What’s it all about?:
A heartfelt and wondrous debut about family, fear, and skateboarding, that Karen Russell calls “A bruiser of a tale . . . a death-defying coming-of-age story.”
Will has never been outside, at least not since he can remember. And he has certainly never gotten to know anyone other than his mother, a fiercely loving yet wildly eccentric agoraphobe who panics at the thought of opening the front door. Their world is rich and fun- loving—full of art, science experiments, and music—and all confined to their small house.
But Will’s thirst for adventure can’t be contained. Clad in a protective helmet and unsure of how to talk to other kids, he finally ventures outside. At his new school he meets Jonah, an artsy loner who introduces Will to the high-flying freedoms of skateboarding. Together, they search for a missing local boy, help a bedraggled vagabond, and evade a dangerous bootlegger. The adventure is more than Will ever expected, pulling him far from the confines of his closed-off world and into the throes of early adulthood, and all the risks that everyday life offers.
In buoyant, kinetic prose, Michael Christie has written an emotionally resonant and keenly observed novel about mothers and sons, fears and uncertainties, and the lengths we’ll go for those we love.
What did I think?:
Once again, a huge thank you to the wonderful booksellers at Mr B’s Emporium Of Reading Delights in Bath for recommending me this book in a reading spa I attended with my sister, Chrissi Reads. Of course, they sold every book to us perfectly but I was particularly intrigued by the comparisons to Room by Emma Donoghue, one of my all time favourite books. Unfortunately, I think I was expecting something that reached the dizzying heights of the above mentioned novel and it ended up being a bit disappointing. This is purely in comparison to Room as I could definitely see some great qualities in the writing and characters.

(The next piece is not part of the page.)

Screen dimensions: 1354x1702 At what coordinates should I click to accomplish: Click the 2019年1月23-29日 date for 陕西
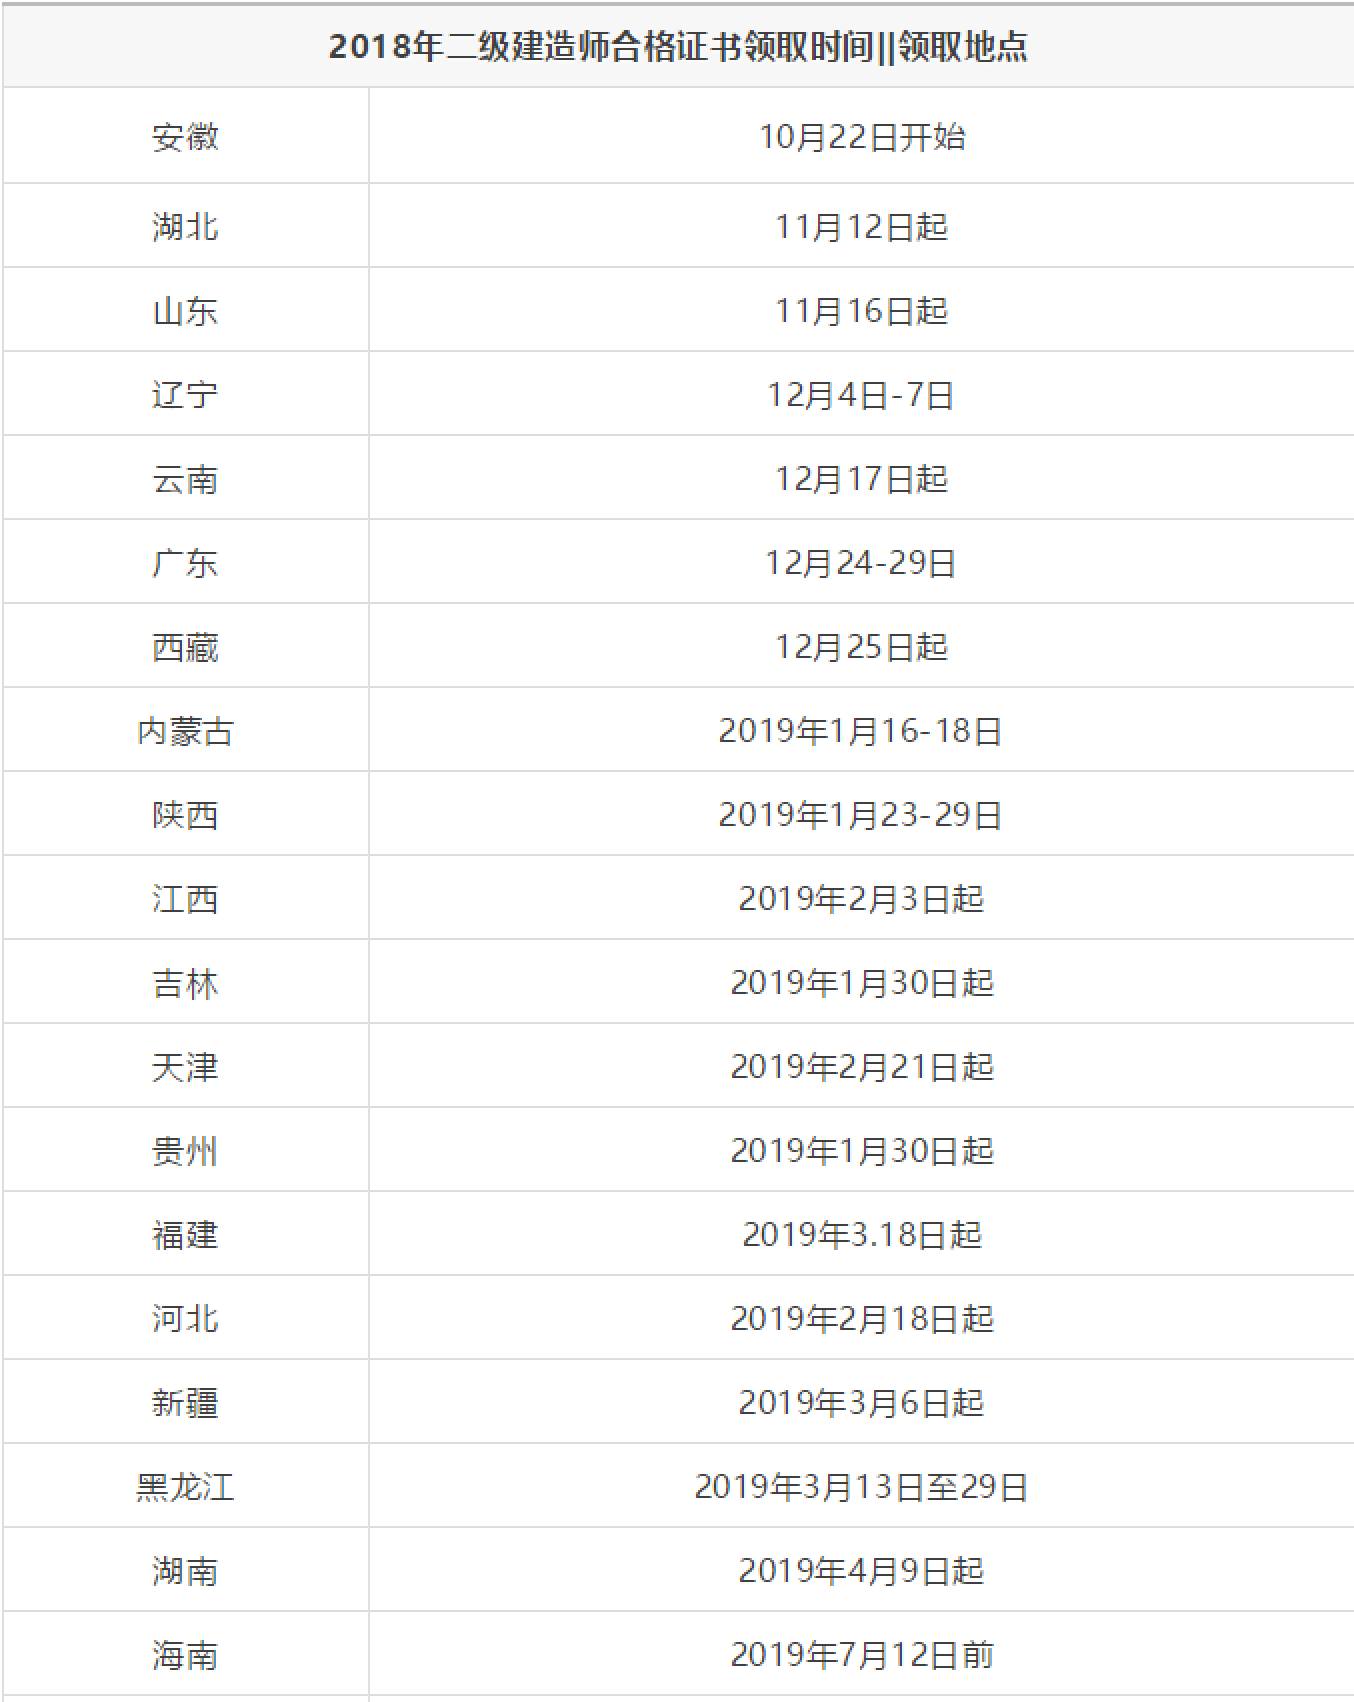tap(861, 814)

I have to be honest with myself however and if I judged it on its own merit alone without the pervading influence of Room, I still wasn’t completely blown away by this story which was a shame.
So as you may imagine, this is the story of a mother and her eleven year old son, Will who has never known life outside of his house. His mother is severely agoraphobic, to the extent that she suffers extreme panic attacks (which Will dubs “The Black Lagoons”) if she senses that her son or her own life is threatened in any way. This could be something as simple as changing a light bulb or running down the stairs – Will’s mother has become incredibly paranoid of the everyday challenges of life and relies heavily on her son and her relaxation tapes to keep the bad thoughts at bay. As a result, Will is home schooled and is very wary himself of the outside dangers which he finds out himself one day when tentatively venturing Outside for the first time.

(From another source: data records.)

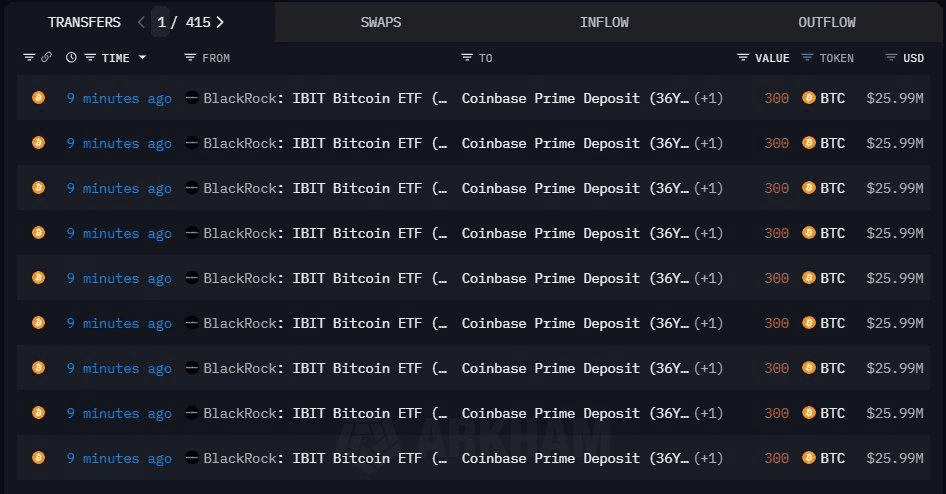This screenshot has width=946, height=494.
Task: Switch to the OUTFLOW tab
Action: [827, 22]
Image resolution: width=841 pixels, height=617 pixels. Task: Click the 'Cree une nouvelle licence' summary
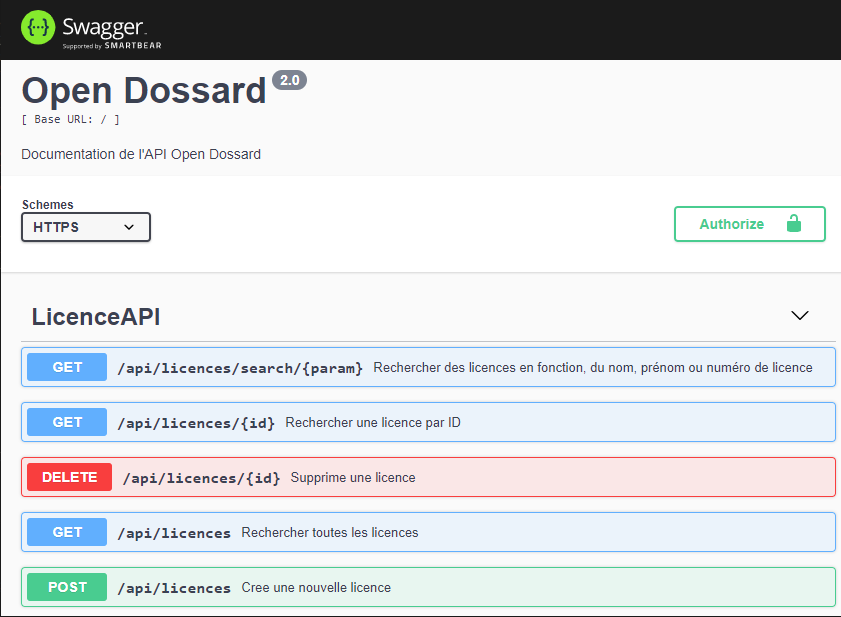(x=316, y=587)
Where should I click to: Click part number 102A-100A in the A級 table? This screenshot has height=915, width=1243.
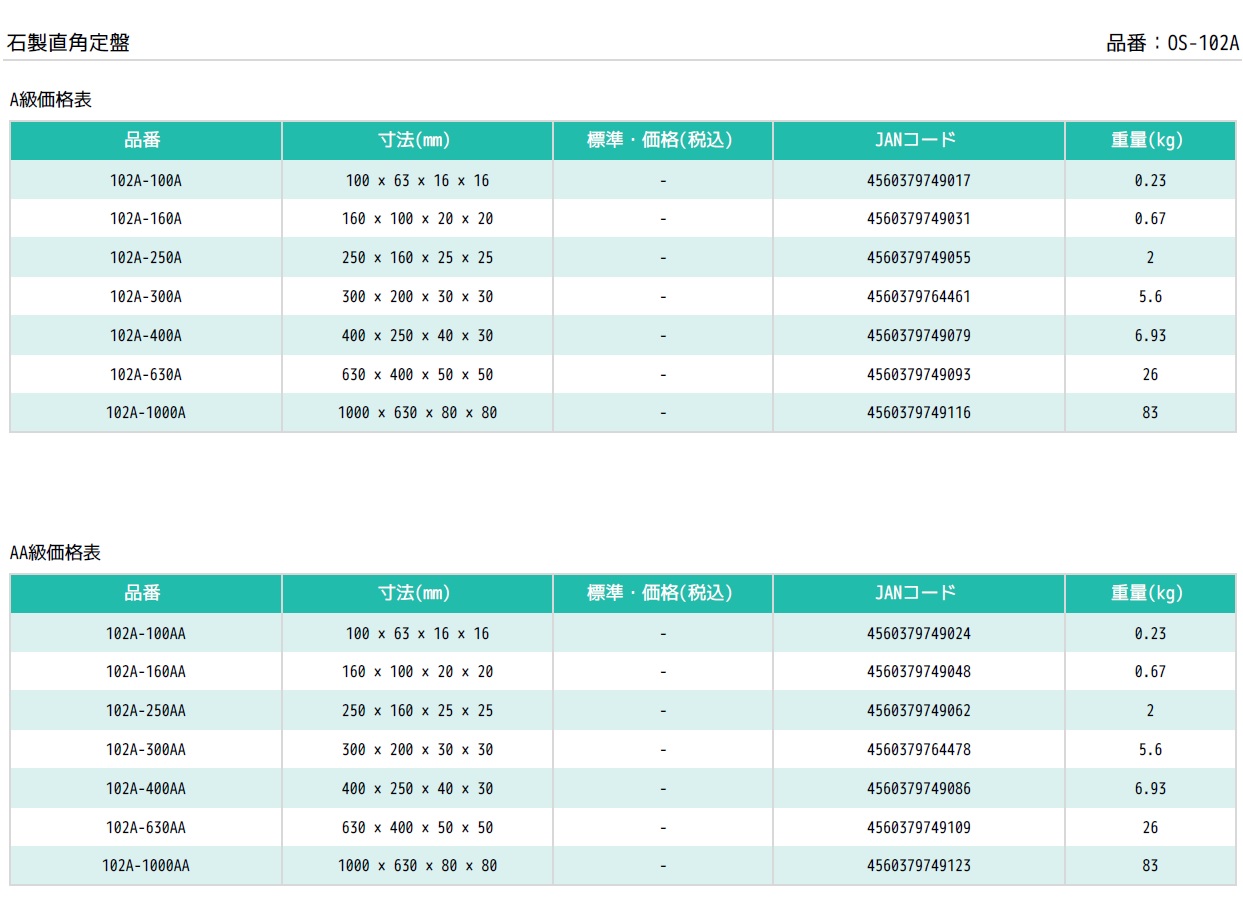pos(146,181)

It isn’t long before Will becomes desperate to be a normal boy like his new friend, Jonah and begs his mother to let him attend a normal school. Then Will’s adventures really start. Not only does he have to learn the social intricacies and interaction with other people that he has missed while being indoors but he starts to learn the true meaning of the word “adventure” and with Jonah, embarks on one of his own whilst trying to search for a missing boy and coming across some particularly shady characters. Will finally learns just how dangerous but also how exhilarating the outside world can be and discovers a lot about himself in the process.
As a coming of age story, this book is a fantastic portrayal of a young boy growing up in a very different world from which he had been originally raised in. I really did enjoy the parts of this novel that were set Inside with Will and his mother but I have to admit, she really did frustrate me at points (and I feel a complete cow by saying this), but there were passages where I just wanted to shake her as she didn’t seem to be making much effort to “get better” at LEAST for the sake of her child. She was content just to panic, put her relaxation tapes on and bury her head in the sand at her condition. Luckily, she does redeem herself near the end of the novel so I didn’t remain cross with her for too long but I have to admit, it bugged me.
I loved Will as a character and was gripped initially when he first came out of the house and had to adjust quite quickly to real-life outside of his little bubble. However, I felt the story descended quite quickly into a strange little place with odd villains where I didn’t quite understand their motive and parts of the narrative where I just wasn’t fully invested in where the story was going. As a story of Will and his mother, this was a great book but somehow, I felt it lost its way and tried to become something that I didn’t feel made a whole lot of sense. It was very much a novel of two halves for me and as a result, I found it quite a struggle to finish.
A huge thank you also to Random House UK who provided me with a digital copy via Netgalley.
Would I recommend it?:
Star rating (out of 5):
If I Fall, If I Die is the fifteenth book in my quest to conquer Mount Everest in the Mount TBR Reading Challenge 2018!